Dems target gun industry immunity

A half-dozen states are considering measures to overturn laws that protect manufacturers and dealers from being held liable when someone misuses their product.
FILE – Tributes hang on the temporary fence surrounding the parking lot in front of a King Soopers grocery store in which 10 people died in a late March 2021 mass shooting, April 9, 2021, in Boulder, Colo. (AP Photo/David Zalubowski, File)

Democratic lawmakers seeking to pass new gun safety measures are targeting laws that protect the firearm industry from civil litigation in a push that could cost dealers and manufacturers in expensive court cases.

Colorado lawmakers this week took a step toward allowing the victims or families of those injured in gun crimes to sue firearm dealers and manufacturers for their role in shootings, and requiring companies in the firearm industry to create and implement a standard of conduct in sales.

The measure passed the state Senate, where two Democrats joined Republicans in opposition. It now heads to the state House, where Democrats have signaled they have the votes to muscle it through.
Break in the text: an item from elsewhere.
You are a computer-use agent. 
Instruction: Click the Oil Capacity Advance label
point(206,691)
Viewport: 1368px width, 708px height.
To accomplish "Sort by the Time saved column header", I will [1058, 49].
“Colorado has had to deal with some of the worst mass shootings in the country, dating back all the way to Columbine,” state Sen. Sonya Jaquez Lewis (D), one of the bill’s chief sponsors, told Pluribus News. “We have just a horrific record when it comes to doing anything about mass shootings.”
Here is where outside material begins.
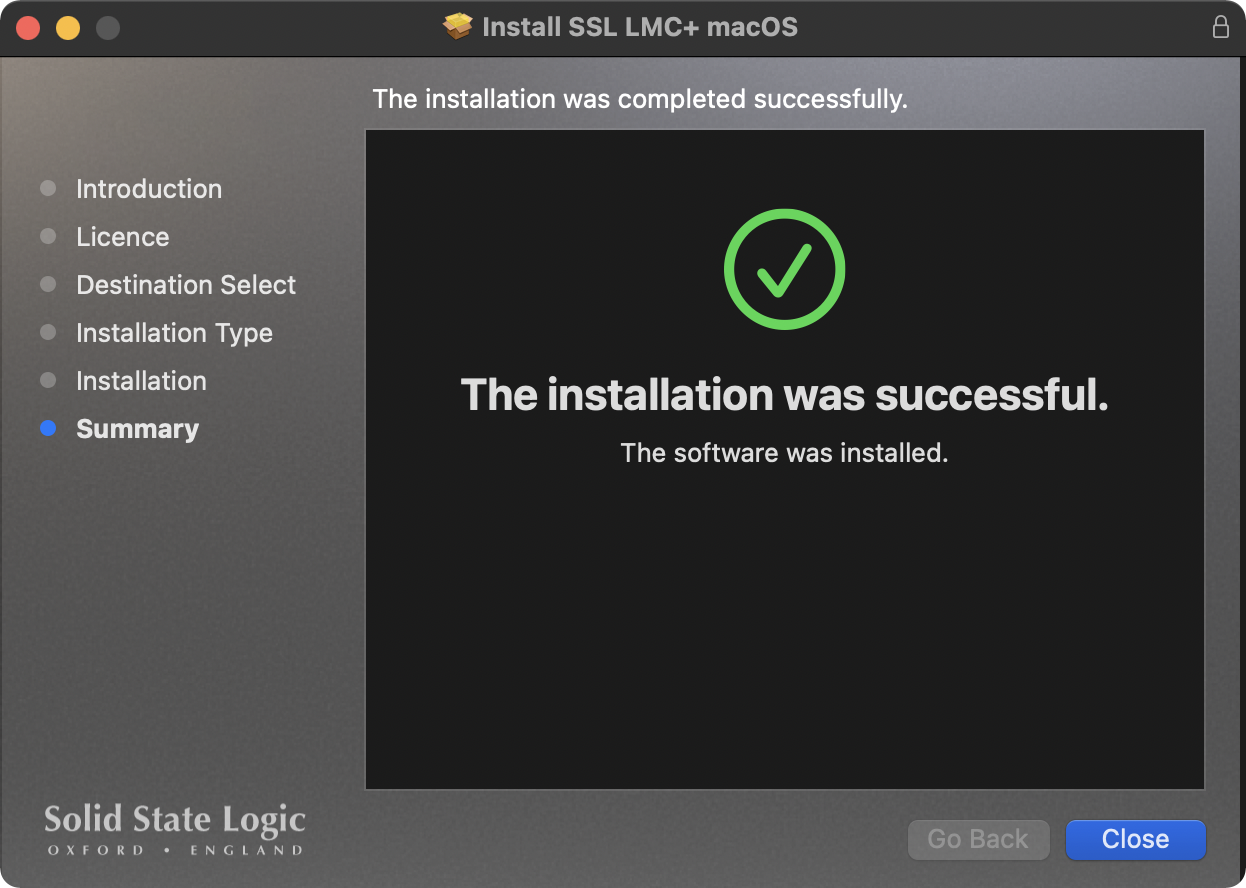Select the blue Summary step indicator dot
The height and width of the screenshot is (888, 1246).
tap(47, 428)
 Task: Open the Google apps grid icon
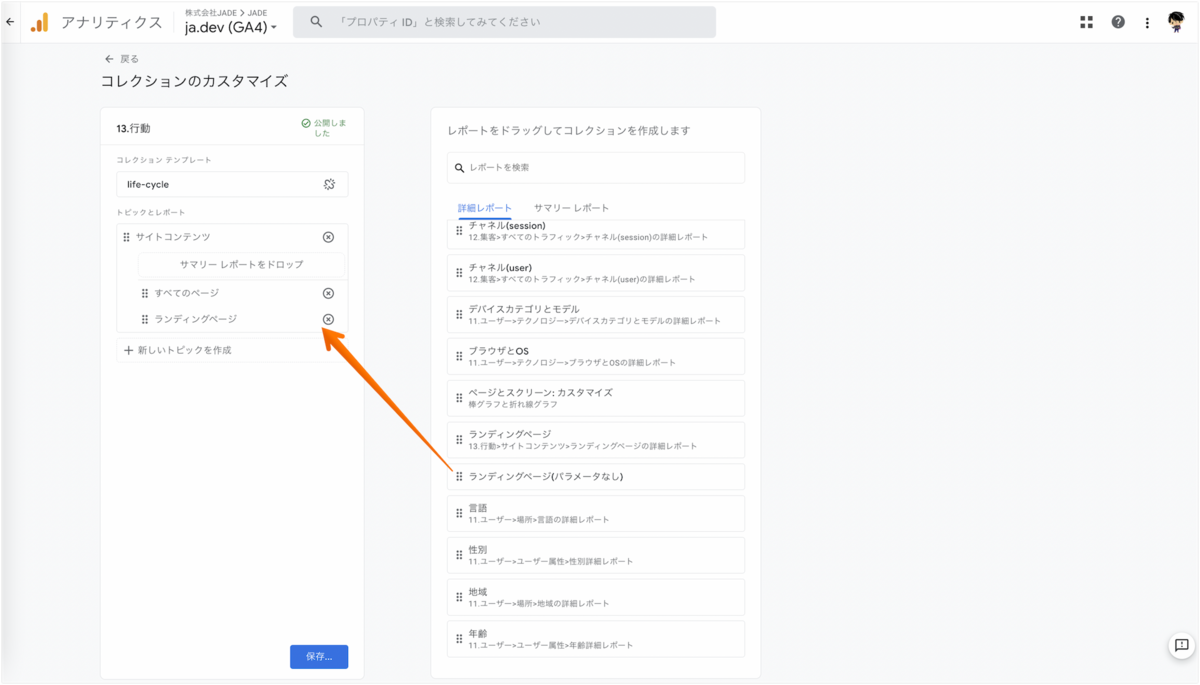(x=1086, y=21)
Allowing residents to sue over damages caused by firearms, Jaquez Lewis said, would force the gun industry to hold itself more accountable — before courts impose hefty judgements.

“The way that we’re going to enforce it is, someone can now sue, so if a gun shop or an online manufacturer or someone doesn’t follow the law and the horrific occurs, the families can take that business to court,” Jaquez Lewis said. “We felt like it was really the only way that we were going to allow gun violence victims to be able to go to civil court.”
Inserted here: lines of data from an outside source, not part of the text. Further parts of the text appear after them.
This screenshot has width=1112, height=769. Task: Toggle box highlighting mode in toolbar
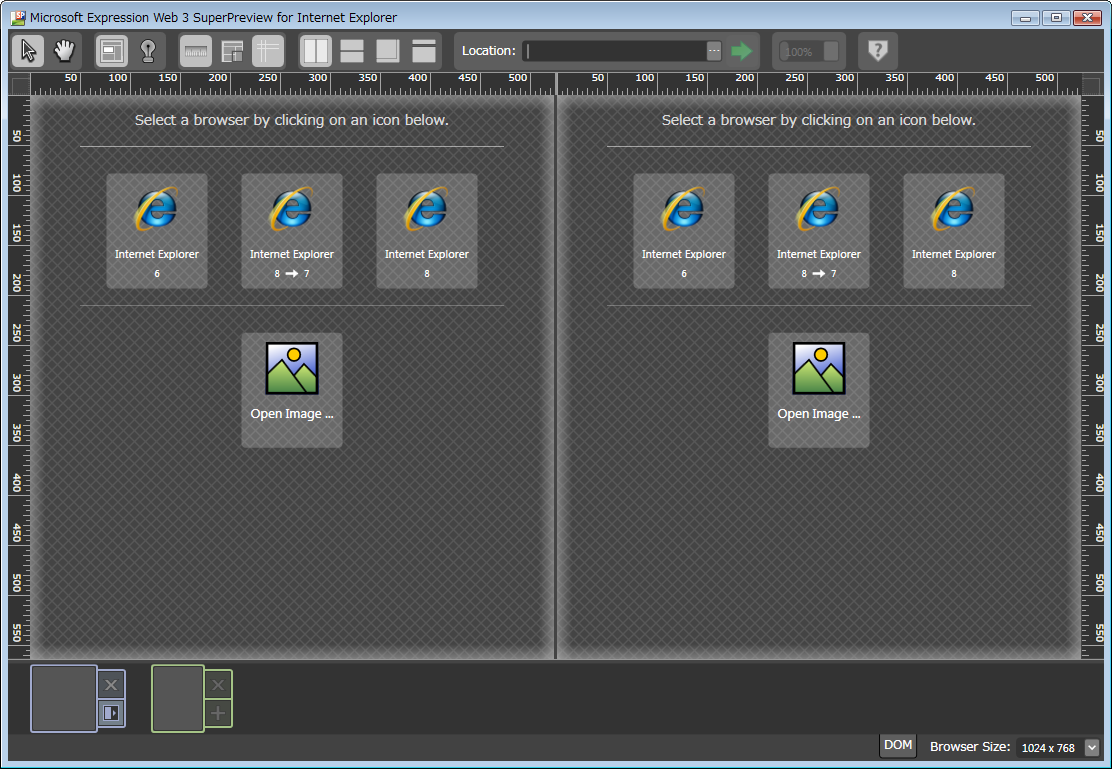pos(112,51)
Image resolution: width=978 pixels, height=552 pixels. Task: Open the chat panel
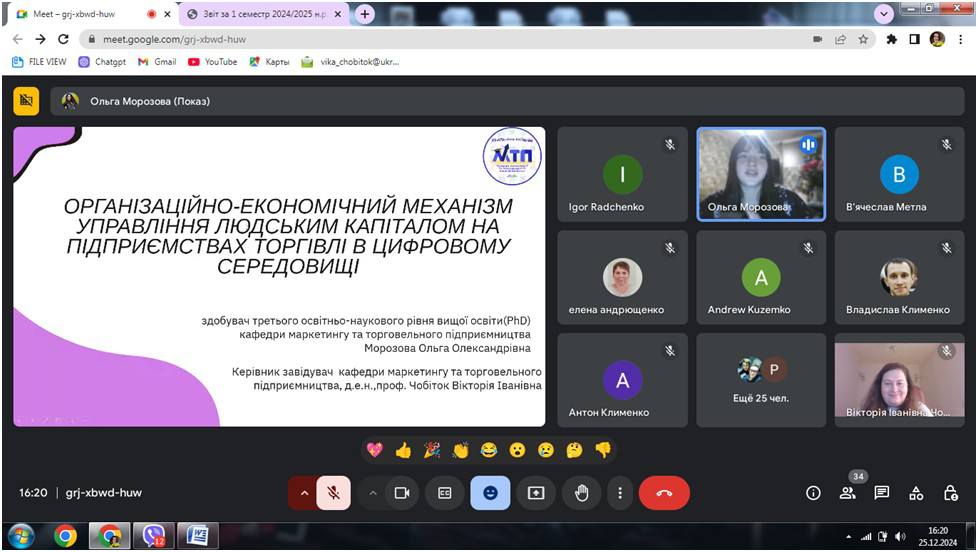tap(881, 493)
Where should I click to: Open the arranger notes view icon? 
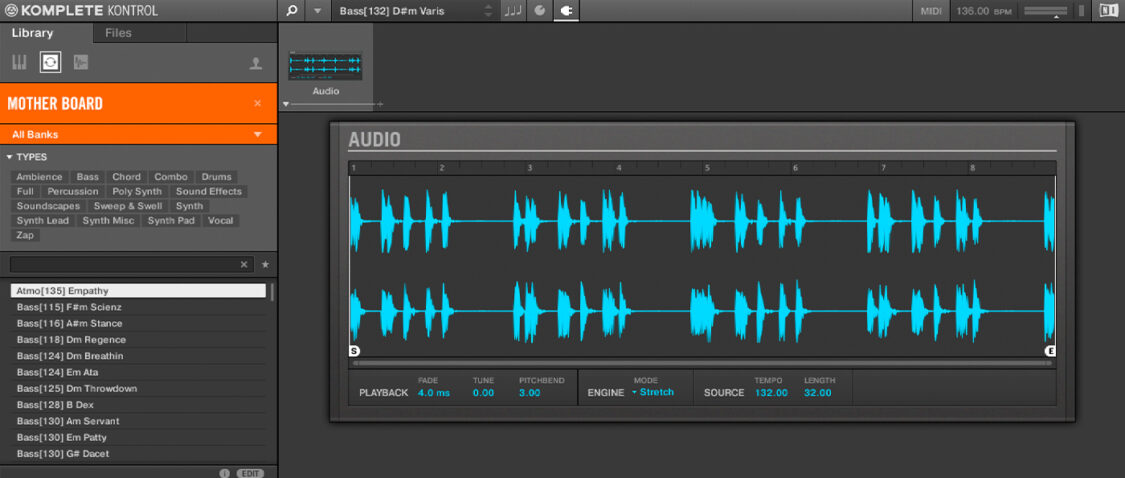(512, 11)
Colorado is one of a half-dozen states considering measures this year to overturn immunity laws that protect manufacturers and dealers from being held liable when someone misuses their product. Gun safety advocates say that protection is unlike anything granted to manufacturers of any other product.

“For years, they’ve enjoyed a type of immunity that literally no other industry in America has when their products cause harm,” said Sam Levy, senior counsel at Everytown for Gun Safety, a group funded largely by former New York City Mayor Michael Bloomberg. “These laws are really aimed at bad actors in the industry itself, the upstream sources of weapons that ultimately become crime weapons.”

New York became the first state to specifically allow civil lawsuits to target gun companies in 2021. New Jersey, Delaware and California followed in 2022. This year, lawmakers in states where Democrats hold majorities — including Michigan and Maryland — have proposed similar bills.

Opponents of the measure say removing immunity would allow civil nuisance suits aimed at companies that have broken no laws themselves. In a paper exploring the history of immunity laws published this month, David Kopel, research director at the conservative Independence Institute, said measures like Colorado’s “are plainly designed to eliminate American firearms businesses through litigation costs.”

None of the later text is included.